By blending our proprietary recycling techniques with polymerization technology, we have established a new mass production technology for recycling fish boxes, which had previously been an arduous task due to odor, and increased the recycling ratio for raw materials to as high as 50%. We also promoted the introduction of equipment to shift from fossil fuels to renewable energy sources for the energy used in our production activities, and deployed solar power generation systems at four of our Group company sites in Japan.

To “Reinforce our management foundations,” which is the third key issue, we identified and worked to address Materiality. As part of these efforts, we view our employees as important management resources, and are promoting “human capital management.” We have made the Health management declaration with the aim of maintaining and improving the mental and physical health of our employees, and were certified in the Health and Productivity Management Organization Recognition Program 2023 (Large Enterprise Category).

In terms of sales, in the Human Life segment, we strove to increase sales volume in conjunction with price revisions and a recovery in the flow of people, while in the Industry segment, we worked to expand sales in fields where a recovery is already underway. In terms of profits, we responded to multiple negative impacts in the first half, such as those of the global supply chain disruption resulting from lockdowns in Shanghai, China and other locations, the fire at Sekisui Kasei Oita Co., Ltd., and soaring prices for raw materials and fuel, by steadfastly working to reduce costs, cut fixed expenses, and pass on to selling prices, but we were unable to completely offset these negative factors.
As a result, during the current fiscal year we achieved net sales of 124.683 billion JPY (up 6.1% YoY), operating income of 0.793 billion JPY (down 45.8% YoY), ordinary income of 0.704 billion JPY (down 49.7% YoY), extraordinary income of 1.632 billion JPY derived from partial sales of investment securities, and after deducting income taxes, net income attributable to owners of the parent of 0.452 billion JPY (compared to a net loss of 5.917 billion JPY for the previous fiscal year).

The year-end dividend for the current fiscal year is set to be 9 JPY per share. Together with the interim dividend of 3 JPY per share that already paid, the total annual dividend will be 12 JPY per share, which is the same as in the previous fiscal year.

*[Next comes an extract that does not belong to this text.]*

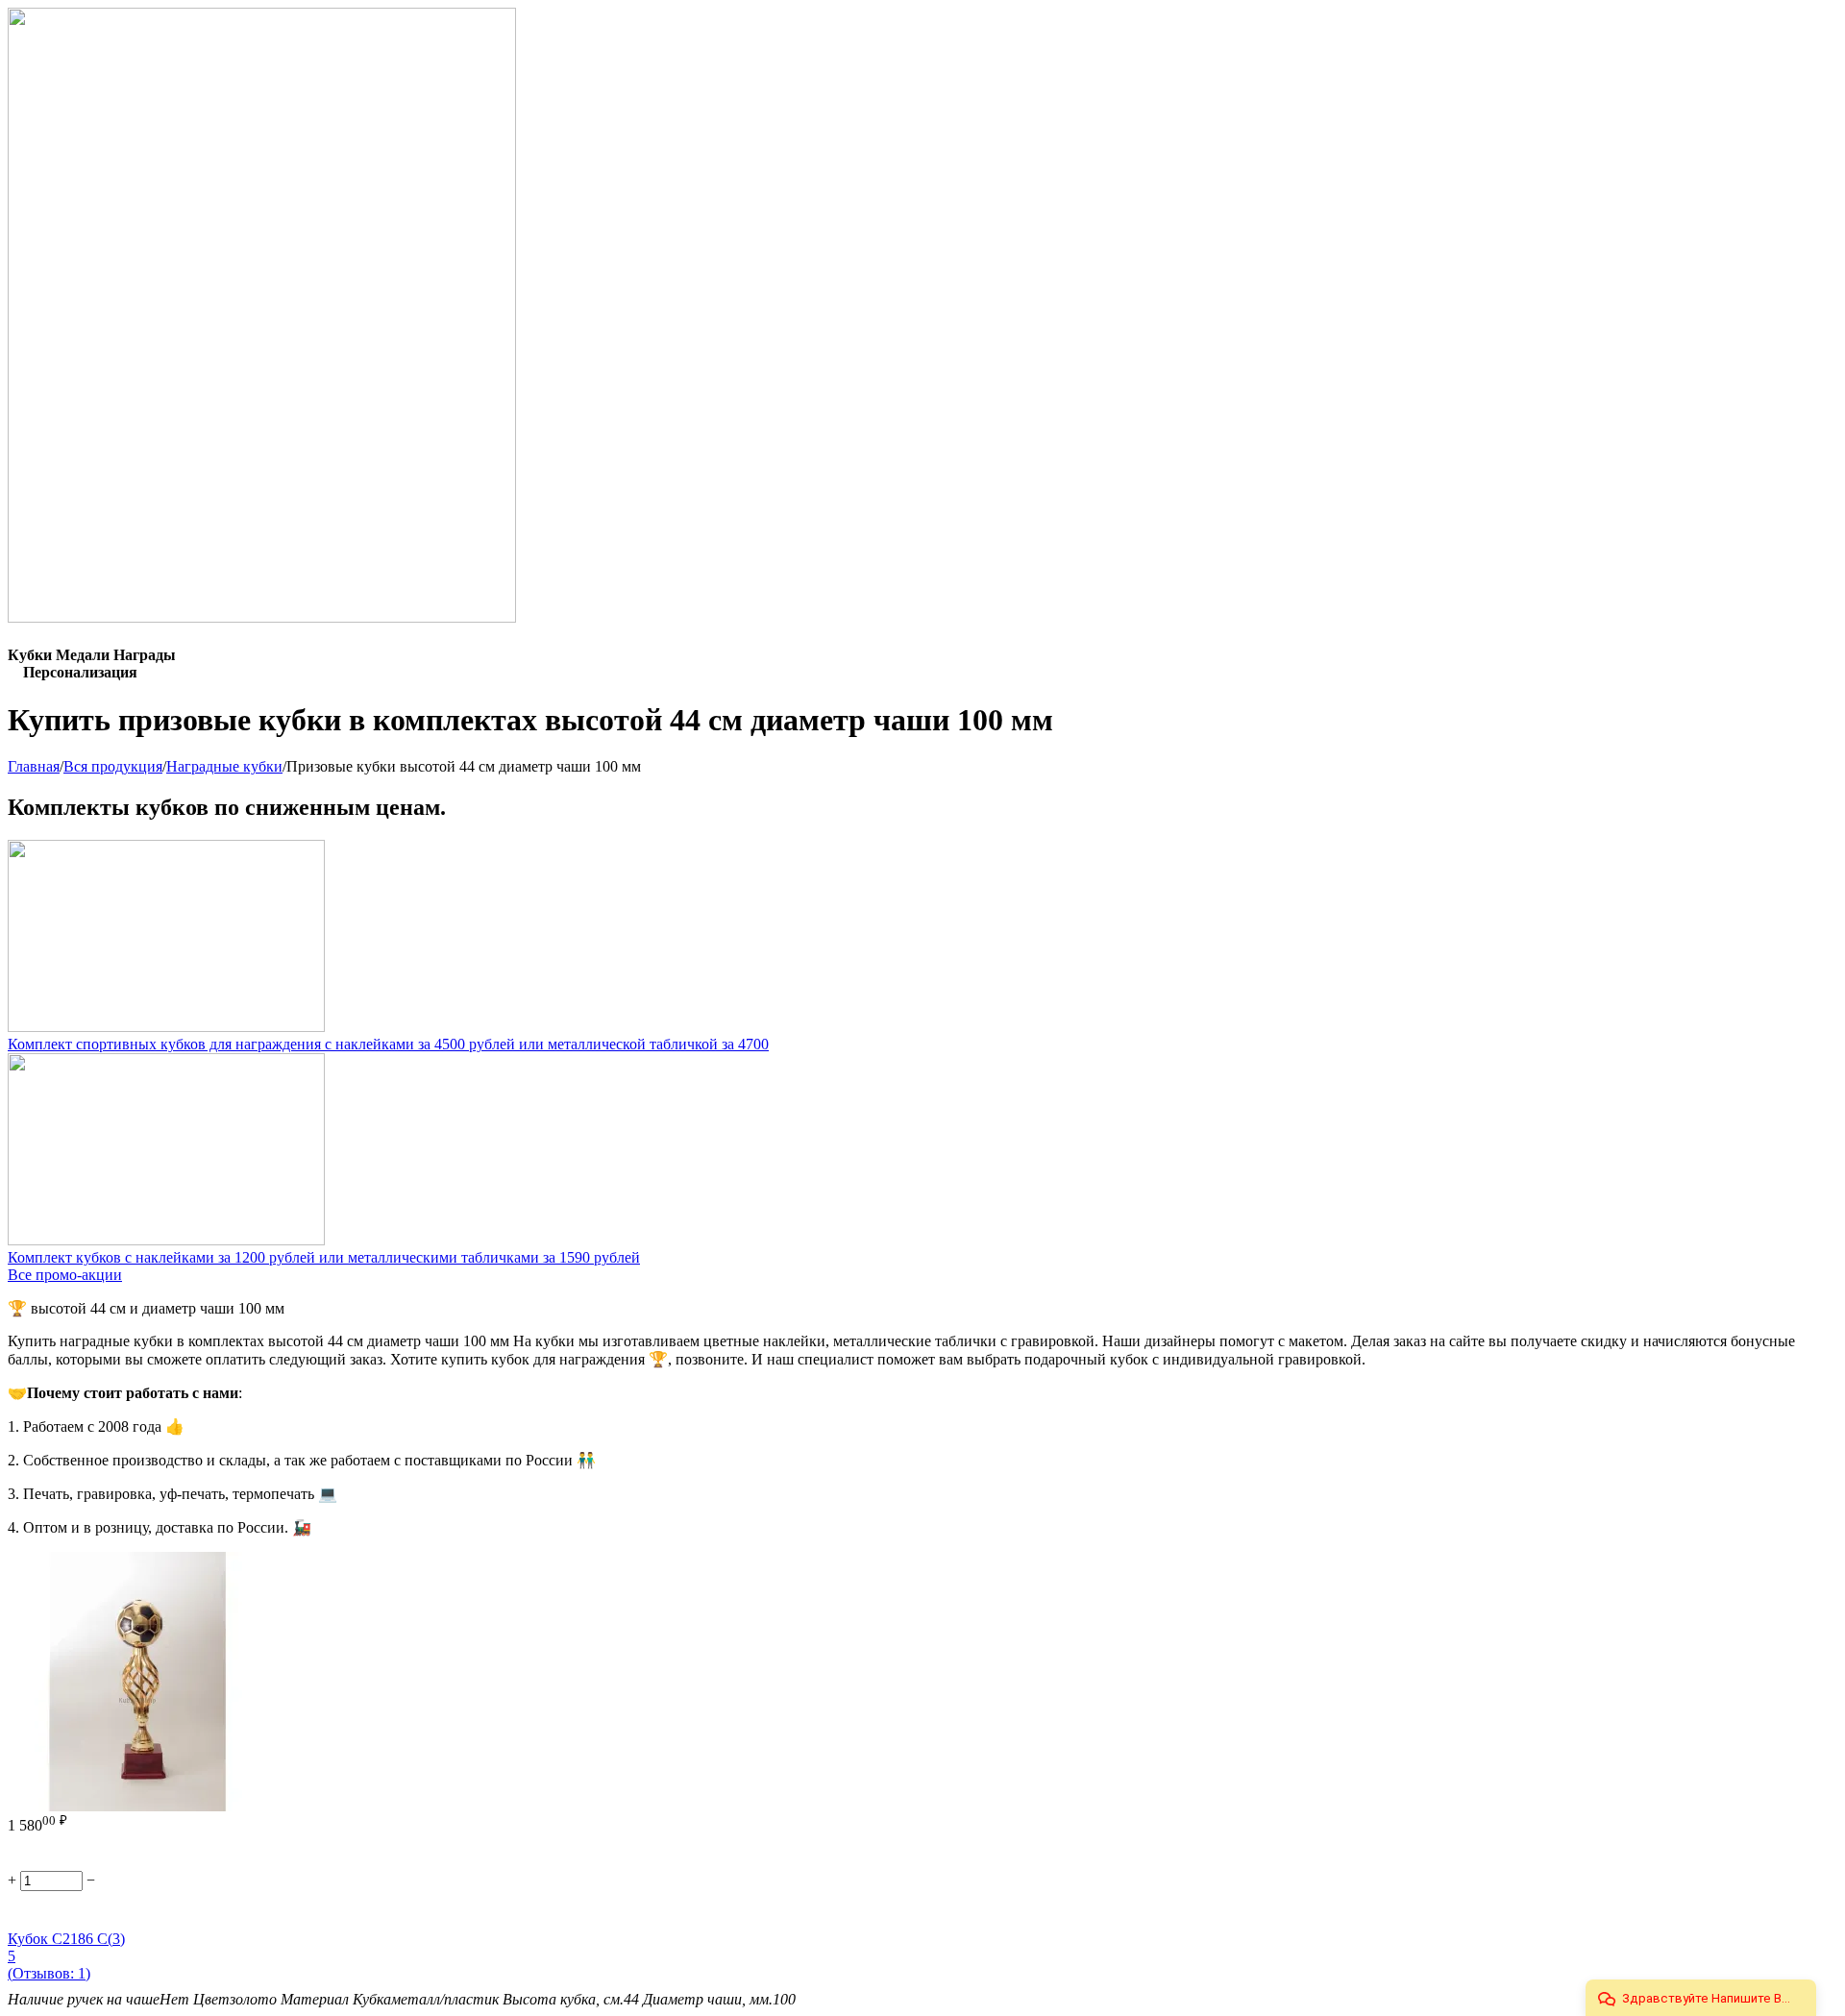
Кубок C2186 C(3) (66, 1938)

When considering the future outlook, attention must be given to the recovery from the COVID-19 pandemic, changes in geopolitical risks such as the declining situation in Ukraine, exchange rate fluctuations, and changes in the prices of raw materials and energy.

In the Human Life segment, although demand related to home-cooked and ready-made meals, such as supermarket food trays and restaurant to-go containers is expected to settle down, demand for entertainment and tourism-related materials is expected to rise and remain strong in conjunction with the return of inbound tourist demand. In the Industry segment, which extends globally, there are concerns in the mobility field of a lack of stability in the supply of components such as semiconductors, as well as concerns regarding supply chain risks due to the Ukraine situation. However, although there is some degree of future uncertainty, we expect to see a recovery in material applications and parts packaging materials. In the electronics field, we forecast a recovery in demand for LCDs as a whole, for which business has recently been sluggish.

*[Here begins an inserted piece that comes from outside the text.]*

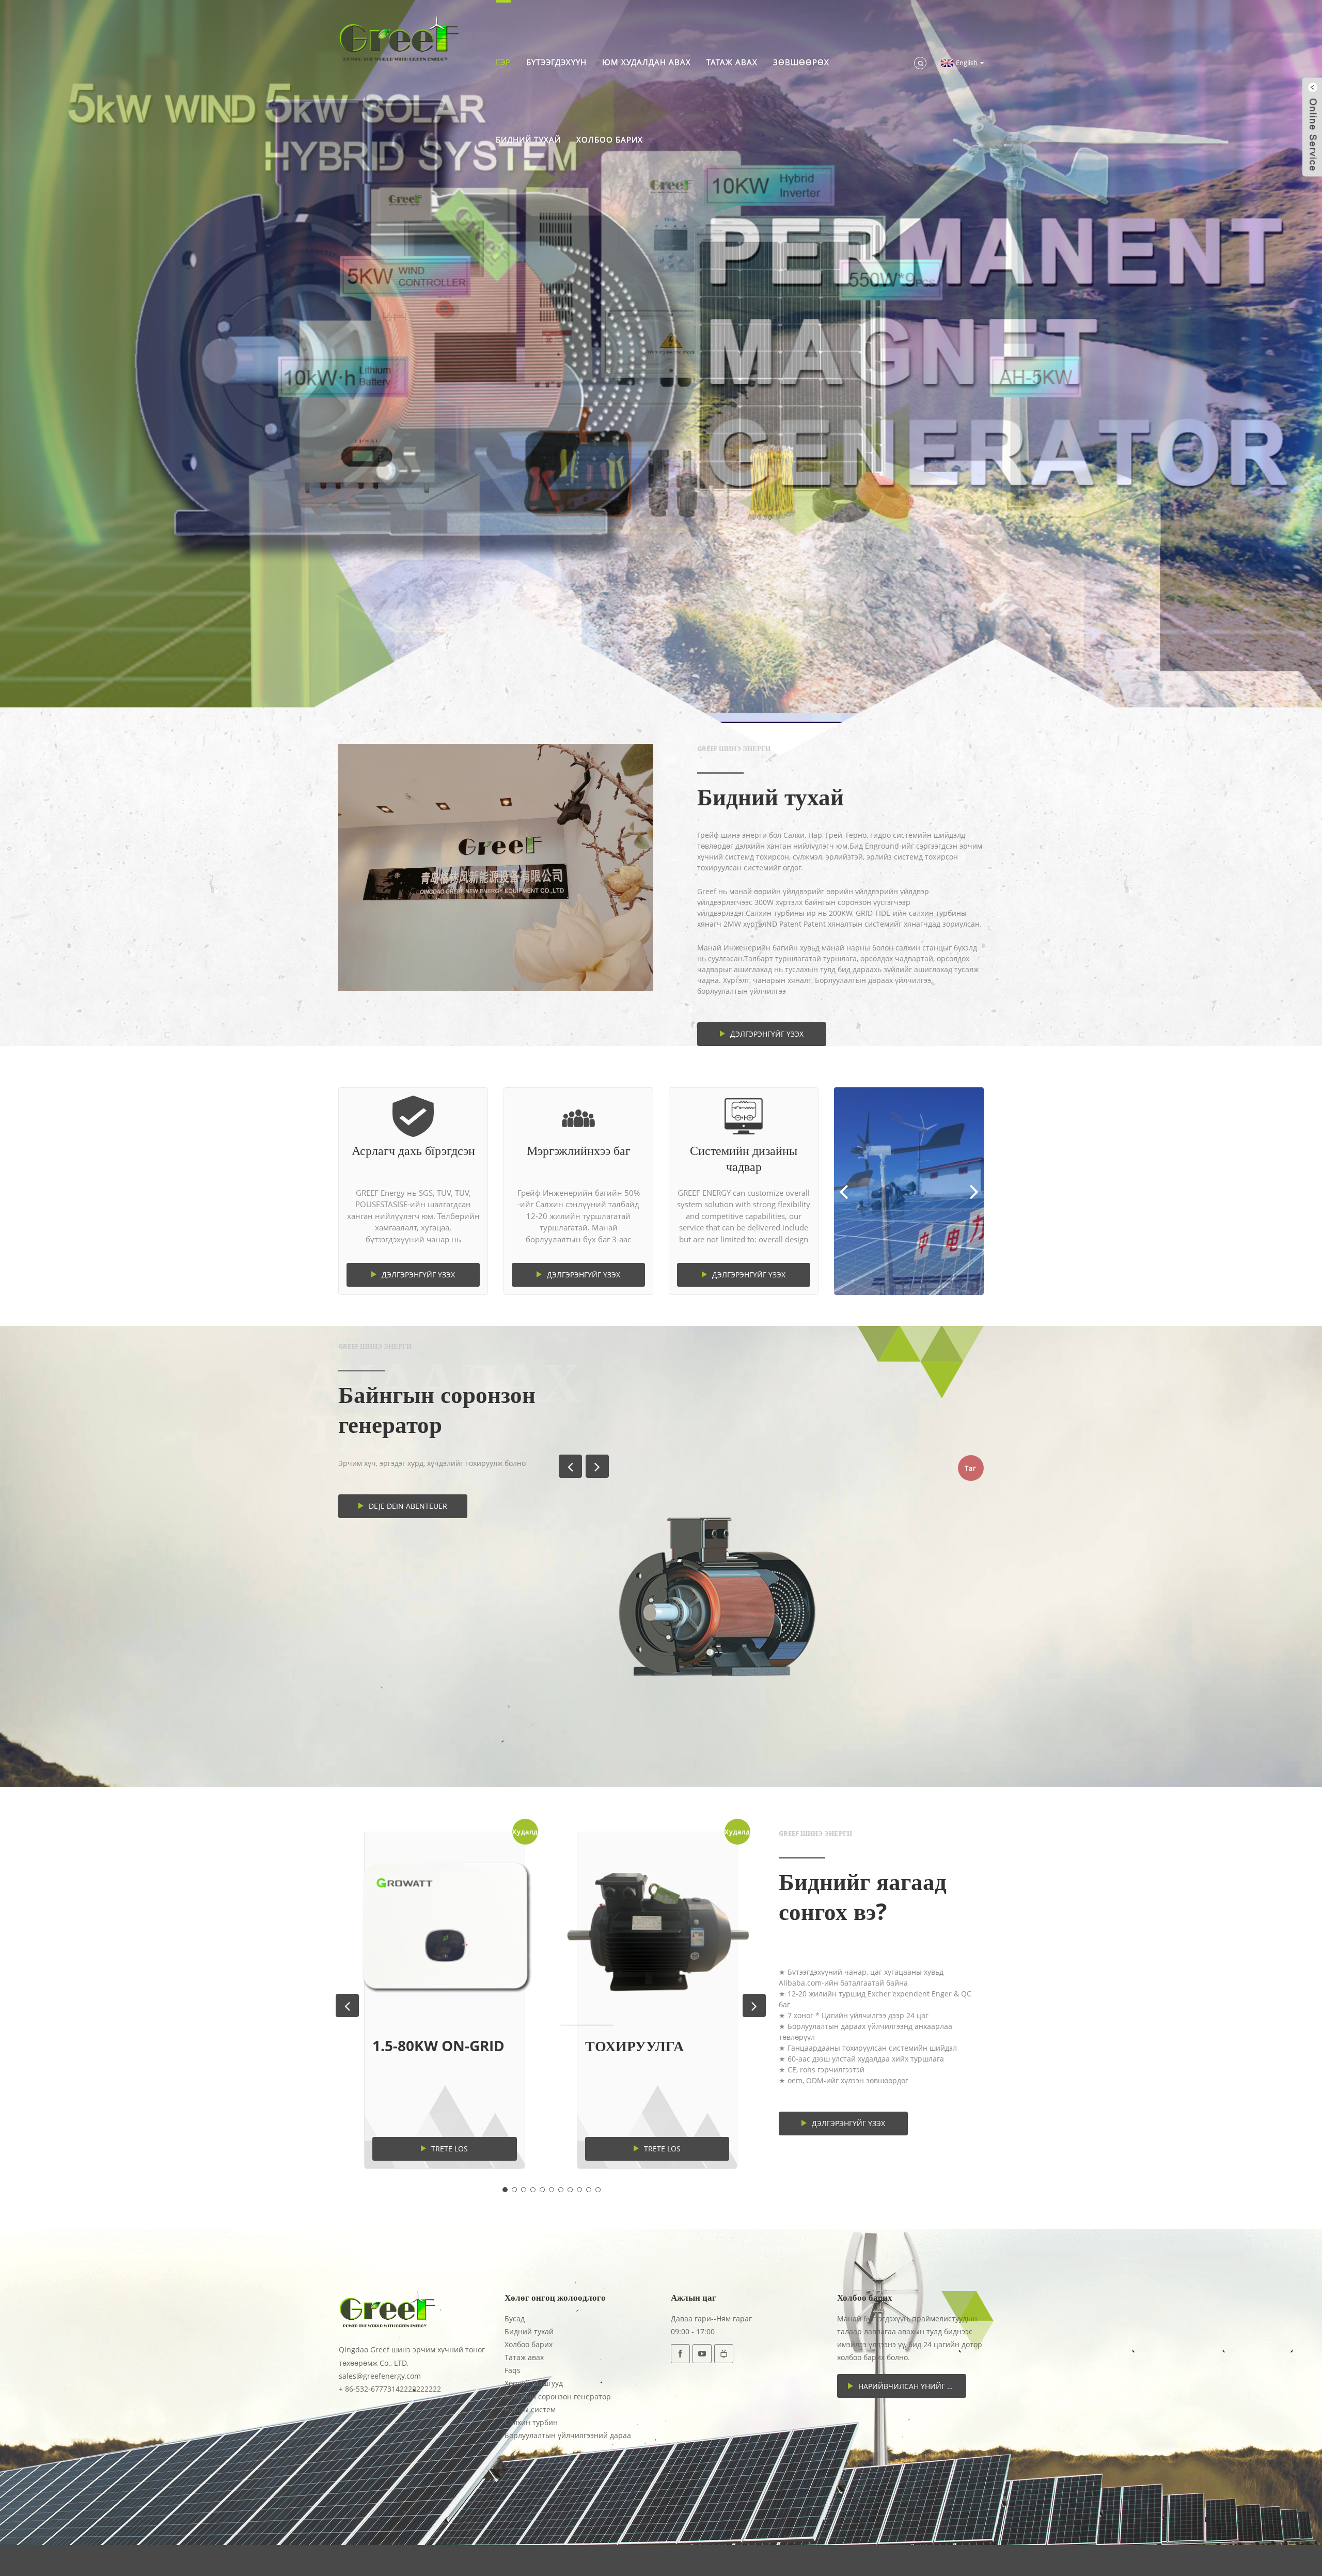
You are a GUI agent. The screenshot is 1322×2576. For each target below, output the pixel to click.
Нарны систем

Consolidated earnings forecasts for the fiscal year ending March 31, 2024 are net sales of 130.0 billion JPY, operating income of 2.0 billion JPY, ordinary income of 1.7 billion JPY, and net income attributable to owners of the parent of 0.55 billion JPY.

I humbly request the continued warm support and encouragement of our shareholders, going forward.

*1 “SKG-5R” refers to SKG as SEKISUI KASEI Group, and 5R as Reduce, Reuse, Recycle, Replace, and Re-create.
*2 “ReNew+” is the Company’s brand for the category of products that use recycled materials.
*3 “BIO Cellular” is the Company’s brand for the category of products that use biodegradable plastics or plastics derived from biomass.